1.   vechten ww. 'strijden'
categorie:
waarschijnlijk erfwoord, geleed woord
Onl. fehtan 'strijden' in manage fehtinda angegin mi 'want velen (waren) vechtende tegen mij' [10e eeuw; W.Ps.]; mnl. vechten in de altos weder gode uagt 'die altijd tegen God strijd voerde' [1200; VMNW], Si dat sake dat .iij. man of me vechten ieghen een 'indien drie of meer personen vechten tegen één' [1254; VMNW].
Os. fehtan (mnd. vechten); ohd. fehtan (nhd. fechten); ofri. fiuhta (nfri. fjochtsje/ fjuchtsje, fjuchte/ fjochte); oe. feohtan (ne. fight); alle 'vechten, strijden' (nhd. alleen nog 'schermen'), nzw. fäkta 'met de armen slaan, schermen' (ontleend aan mnd.); < pgm. *fehtan-.
Verdere herkomst onzeker. Mogelijk verwant met Latijn pectere 'kammen, kaarden', overdrachtelijk 'afranselen'; < pie. *peḱt-, een uitbreiding van de wortel *peḱ- 'plukken, uitrukken' (LIV 467), waarbij: Grieks pékein 'kammen, kaarden'; Litouws pèšti 'plukken, aan de haren trekken, (elkaar) in de haren zitten'; Tochaars B päk- 'kaarden'; en zie peignoir voor enkele nominale afleidingen. De Germaanse betekenis is dan vergelijkbaar met de overdrachtelijke betekenissen bij de genoemde Latijnse en Litouwse werkwoorden (Seebold 1970, Kluge, Pfeifer). Zie ook vacht en vee.

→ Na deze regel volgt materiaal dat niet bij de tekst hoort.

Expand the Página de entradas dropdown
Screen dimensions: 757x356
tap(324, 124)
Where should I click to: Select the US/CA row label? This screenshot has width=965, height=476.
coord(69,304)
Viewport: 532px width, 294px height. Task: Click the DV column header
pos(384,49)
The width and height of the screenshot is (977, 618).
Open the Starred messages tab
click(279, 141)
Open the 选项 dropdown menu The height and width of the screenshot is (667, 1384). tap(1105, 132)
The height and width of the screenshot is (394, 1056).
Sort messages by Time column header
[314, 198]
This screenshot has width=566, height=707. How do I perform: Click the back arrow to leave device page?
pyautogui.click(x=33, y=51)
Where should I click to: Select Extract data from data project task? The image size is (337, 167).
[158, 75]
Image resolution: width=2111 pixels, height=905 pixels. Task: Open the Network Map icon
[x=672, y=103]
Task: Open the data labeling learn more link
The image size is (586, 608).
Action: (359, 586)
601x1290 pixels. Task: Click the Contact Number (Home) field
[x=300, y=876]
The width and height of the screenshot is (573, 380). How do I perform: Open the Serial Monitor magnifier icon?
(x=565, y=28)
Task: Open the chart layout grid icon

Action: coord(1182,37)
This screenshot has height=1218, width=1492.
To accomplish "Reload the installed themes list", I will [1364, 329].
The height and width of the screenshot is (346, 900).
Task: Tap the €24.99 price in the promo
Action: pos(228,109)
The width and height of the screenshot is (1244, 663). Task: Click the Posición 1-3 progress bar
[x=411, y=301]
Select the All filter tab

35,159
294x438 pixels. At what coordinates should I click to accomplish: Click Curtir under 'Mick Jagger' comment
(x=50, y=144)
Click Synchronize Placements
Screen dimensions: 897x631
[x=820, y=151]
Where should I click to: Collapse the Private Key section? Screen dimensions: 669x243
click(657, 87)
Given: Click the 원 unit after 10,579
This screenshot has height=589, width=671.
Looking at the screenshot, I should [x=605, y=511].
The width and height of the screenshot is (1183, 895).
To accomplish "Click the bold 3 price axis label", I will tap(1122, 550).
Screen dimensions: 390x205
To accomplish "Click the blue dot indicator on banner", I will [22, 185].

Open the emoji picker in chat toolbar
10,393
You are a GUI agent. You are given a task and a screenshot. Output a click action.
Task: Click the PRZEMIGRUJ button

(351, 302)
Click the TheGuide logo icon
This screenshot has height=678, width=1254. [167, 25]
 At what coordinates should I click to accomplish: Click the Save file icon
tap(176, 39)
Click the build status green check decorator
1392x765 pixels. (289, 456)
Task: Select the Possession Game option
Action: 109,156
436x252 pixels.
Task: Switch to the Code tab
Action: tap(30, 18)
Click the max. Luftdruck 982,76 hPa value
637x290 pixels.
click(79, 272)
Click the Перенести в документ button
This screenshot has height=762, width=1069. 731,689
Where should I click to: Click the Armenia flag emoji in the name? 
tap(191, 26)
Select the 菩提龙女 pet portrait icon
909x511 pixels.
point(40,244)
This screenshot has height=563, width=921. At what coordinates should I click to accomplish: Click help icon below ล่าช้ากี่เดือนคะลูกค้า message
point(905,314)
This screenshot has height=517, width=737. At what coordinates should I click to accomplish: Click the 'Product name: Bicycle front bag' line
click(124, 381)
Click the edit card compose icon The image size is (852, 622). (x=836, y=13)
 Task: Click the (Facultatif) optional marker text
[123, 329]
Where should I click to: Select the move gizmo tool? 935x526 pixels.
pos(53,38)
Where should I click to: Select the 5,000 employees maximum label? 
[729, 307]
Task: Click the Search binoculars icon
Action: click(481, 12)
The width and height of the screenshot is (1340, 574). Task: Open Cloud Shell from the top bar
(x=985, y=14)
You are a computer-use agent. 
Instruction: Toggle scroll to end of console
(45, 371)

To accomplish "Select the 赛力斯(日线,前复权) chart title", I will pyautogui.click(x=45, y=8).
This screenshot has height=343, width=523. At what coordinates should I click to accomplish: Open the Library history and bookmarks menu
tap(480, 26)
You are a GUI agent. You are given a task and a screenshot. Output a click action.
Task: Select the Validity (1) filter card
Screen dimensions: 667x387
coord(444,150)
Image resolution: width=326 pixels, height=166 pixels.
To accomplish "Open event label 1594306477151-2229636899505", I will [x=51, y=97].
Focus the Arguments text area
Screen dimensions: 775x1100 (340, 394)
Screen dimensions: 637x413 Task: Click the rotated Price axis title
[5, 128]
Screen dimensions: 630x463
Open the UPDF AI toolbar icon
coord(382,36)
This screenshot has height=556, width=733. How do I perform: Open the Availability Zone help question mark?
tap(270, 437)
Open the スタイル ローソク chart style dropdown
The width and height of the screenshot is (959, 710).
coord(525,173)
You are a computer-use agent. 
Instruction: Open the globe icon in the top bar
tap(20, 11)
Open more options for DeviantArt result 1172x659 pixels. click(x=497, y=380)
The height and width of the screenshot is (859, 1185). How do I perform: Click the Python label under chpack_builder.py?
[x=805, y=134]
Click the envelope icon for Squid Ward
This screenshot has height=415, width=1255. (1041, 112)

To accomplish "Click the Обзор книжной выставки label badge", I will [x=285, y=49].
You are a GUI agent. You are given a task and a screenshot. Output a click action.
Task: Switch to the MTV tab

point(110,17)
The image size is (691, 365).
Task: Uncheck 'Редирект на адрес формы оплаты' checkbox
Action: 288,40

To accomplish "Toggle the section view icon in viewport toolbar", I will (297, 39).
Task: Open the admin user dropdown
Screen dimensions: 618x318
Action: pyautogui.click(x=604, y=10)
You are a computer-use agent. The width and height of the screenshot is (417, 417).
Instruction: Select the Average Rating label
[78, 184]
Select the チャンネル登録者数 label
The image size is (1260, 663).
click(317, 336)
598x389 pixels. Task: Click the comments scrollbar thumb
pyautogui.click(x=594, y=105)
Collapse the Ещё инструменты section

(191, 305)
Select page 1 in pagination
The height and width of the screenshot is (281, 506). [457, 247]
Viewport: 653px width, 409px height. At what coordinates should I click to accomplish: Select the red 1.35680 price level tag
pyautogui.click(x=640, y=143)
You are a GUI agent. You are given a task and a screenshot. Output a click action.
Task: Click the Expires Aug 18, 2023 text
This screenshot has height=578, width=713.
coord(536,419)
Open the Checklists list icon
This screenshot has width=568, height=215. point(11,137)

Een andere mogelijkheid is dat pgm. *fehtan- (sterk werkwoord van de derde klasse) een expressieve nevenvorm is van *feuhtan- (tweede klasse), waarvan de wortel *feuht- < pie. *peukt- < *peug-t- dan een alleen in het Germaans voorkomende t-uitbreiding is van de wortel *peug- (IEW 828) en verwant is met Latijn pugnus 'vuist', pugnāre 'vechten', Grieks púx 'met de vuist' (BDE), zie ook vuist.
vechtjas zn. 'strijdvaardig persoon'. Nnl. vechtjas 'strijdvaardig persoon, iemand die graag vecht' in kent de spraakmakende jeugd nog verschillende andere benamingen voor een politie-agent als: vechtjas, klabak, ... [1905; Groene Amsterdammer], vechtjas 'officier, militair' [1906; iWNT]. Samenstelling van vechten en jas 1 in de betekenis 'manspersoon' (zie WNT jas II), een betekenis die alleen in samenstellingen voorkomt, zoals fuifjas 'pretmaker' (zeldzaam) en grapjas 'grappenmaker'.